Thanks to a $2.5 million loan from Volusia County, the city of Holly Hill will now be home to Florida's largest pickleball center on the state's east coast.

The funds will allow Pictona to double its courts and build 1,200 seats for championship events that will also serve as a venue for concerts and performances hosted by the city.

“My wife started playing pickleball in 2012,” explained Pictona Founder Rainer Martens.

Once Martens was introduced to the game by his wife in 2015, he instantly knew he was hooked.

His entire life has been dedicated to physical fitness, so the sport falls right in line with his passion.

Before conquering pickleball, he was a softball enthusiast.

Before moving to Florida, he served as a professor of sports psychology at the University of Illinois and was a sports psychologist for the Winter Olympic ski team in 1984.

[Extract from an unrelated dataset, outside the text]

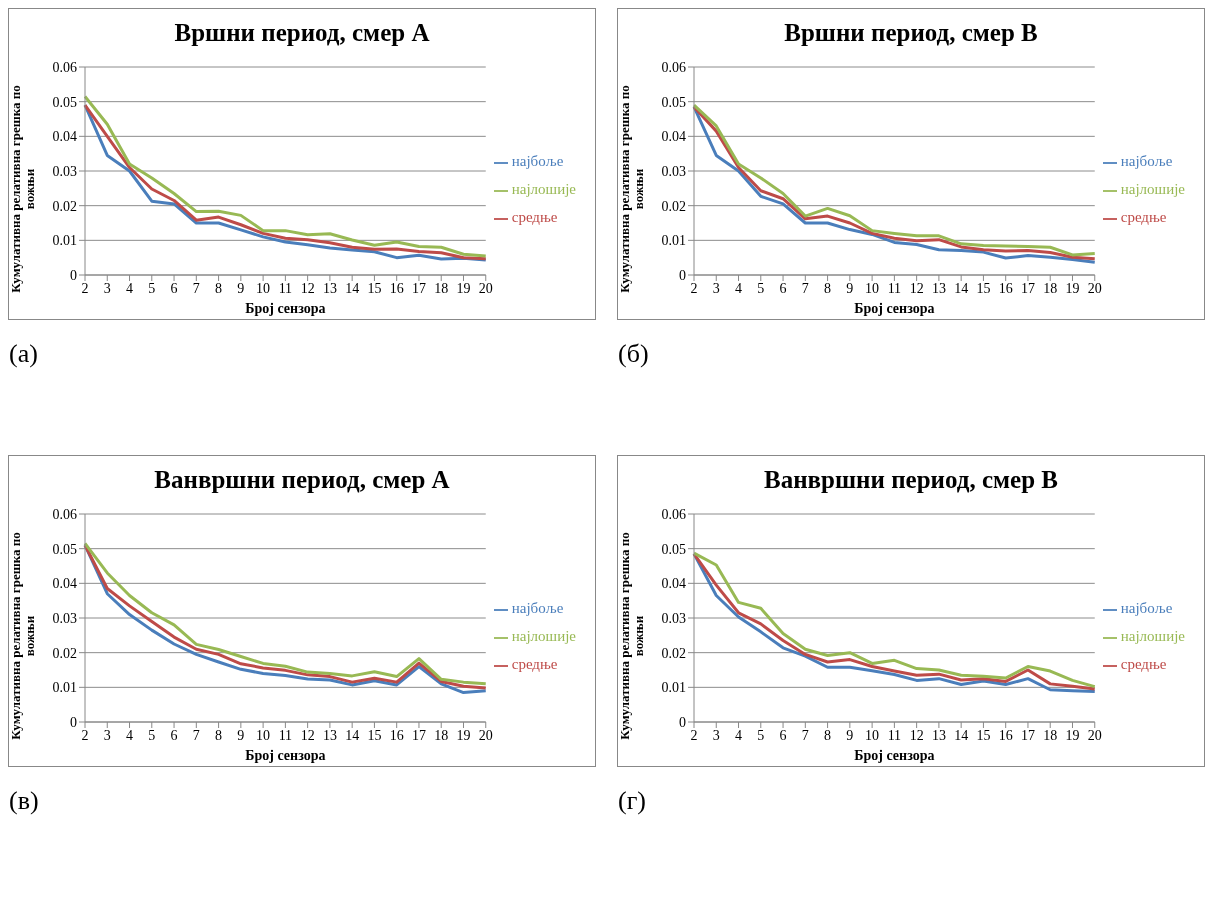 The height and width of the screenshot is (924, 1213). What do you see at coordinates (24, 354) in the screenshot?
I see `text: (а)` at bounding box center [24, 354].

“I didn’t have a master plan of this entire thing,” said Martens. “It just sort of kept evolving.”

Pickleball is another way of building on his career and doing what he loves.

His passion for the sport runs so deep that he and his wife decided to invest in a world-class facility. That’s how Pictona was born two years ago.

“People come here and they say, man, this is the best place we’ve ever been to play pickleball. That’s very rewarding to us.”

With their hefty new grant from the county, Martens believes the sport is rapidly evolving.

Because of what they’ve already done, USA Pickleball has selected the venue to host one of their major tournaments later this year in December. The expansion project will be completed two months prior.

“And in the new facility we’re building we’re adding another five courts that are under cover.”

With the expansion already under work, Martens is happy to see all the growth in pickleball.

It’s a game he feels is easy to learn and it’s one of the reasons he thinks so many people are starting to pick up a racket.

Most of all, it’s a fun sport and his favorite part of it all is winning.

“That doesn’t happen very often, but when I beat somebody, I really feel good,” Martens joked.

Along with the grant to Pictona, seven other projects in Volusia County will divide the remaining $1.3 million dollars designated for environmental, cultural, historic, and outdoor projects. 

That includes a new veteran's memorial amphitheater in Daytona Beach.